Informasi yang viral di sosmed, tidak jarang menjadi konflik di dunia nyata.
Masih hangat dalam ingatan kita soal kasus Meilina di Tanjung Balai, Sumut. Penghancuran vihara dan latensi konflik etnis menjalar via medsos ke dunia nyata.
Begitupun beberapa kali tragedi penghalangan deklarasi #2019GantiPresiden yang menjadi keprihatinan beberapa pihak.
Semua orang kini seolah mudah disulut emosinya via medsos. Karena sifatnya yang begitu personal dan real time. Ditambah isu SARA dan partisan yang begitu banal menyusup.
Orang dengan akun Twitter-nya sanggup mengompori satu tagar agar menjadi trending. Atau dengan akun Facebook-nya mudah saja men-share/like/komen posting agar terus 'tersundul' di linimasa.
Konflik horizontal di masyakarat pun terbentuk. Disinformasi penculikan di India via WhatsApp memakan puluhan nyawa. Konflik bernuansa agama di Myanmar menyebar luas berkat Facebook. Gerakan anti vaksin jaundice via pesan WhatsApp bodong membuat was-was pemerintah Brasil. Peristiwa Tahrir Square 2011 di Mesir yang didukung tagar Twitter mampu menggerakkan massa yang masif.
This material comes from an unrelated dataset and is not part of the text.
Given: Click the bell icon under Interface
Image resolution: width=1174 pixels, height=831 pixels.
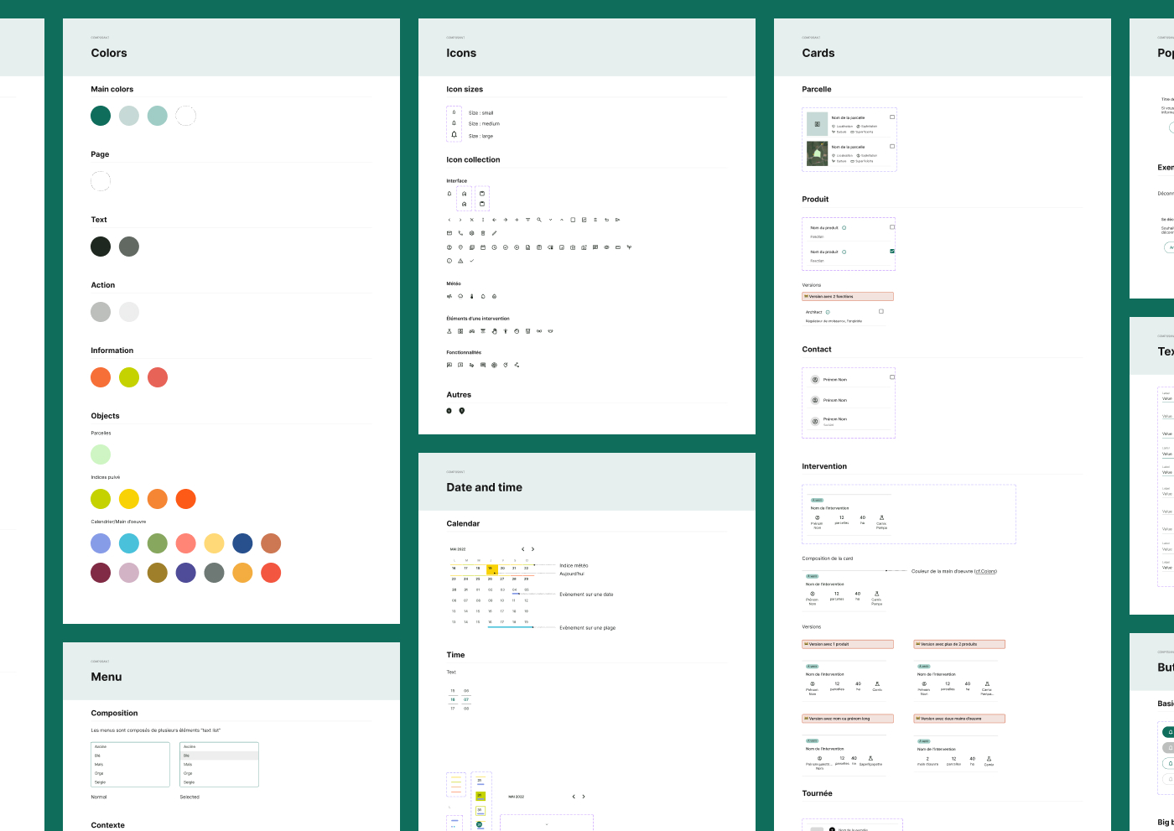Looking at the screenshot, I should click(449, 194).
Jika dahulu isu sosial didapat via koran/selebaran/poster yang memakan waktu cukup lama. Ditambah pengorganisasian massa yang birokratif dan rumit.
Kini semua itu disingkat dengan sosial media. Batas ruang dan waktu tiada lagi menjadi penghalang sebuah isu menjadi sebuah gerakan massa.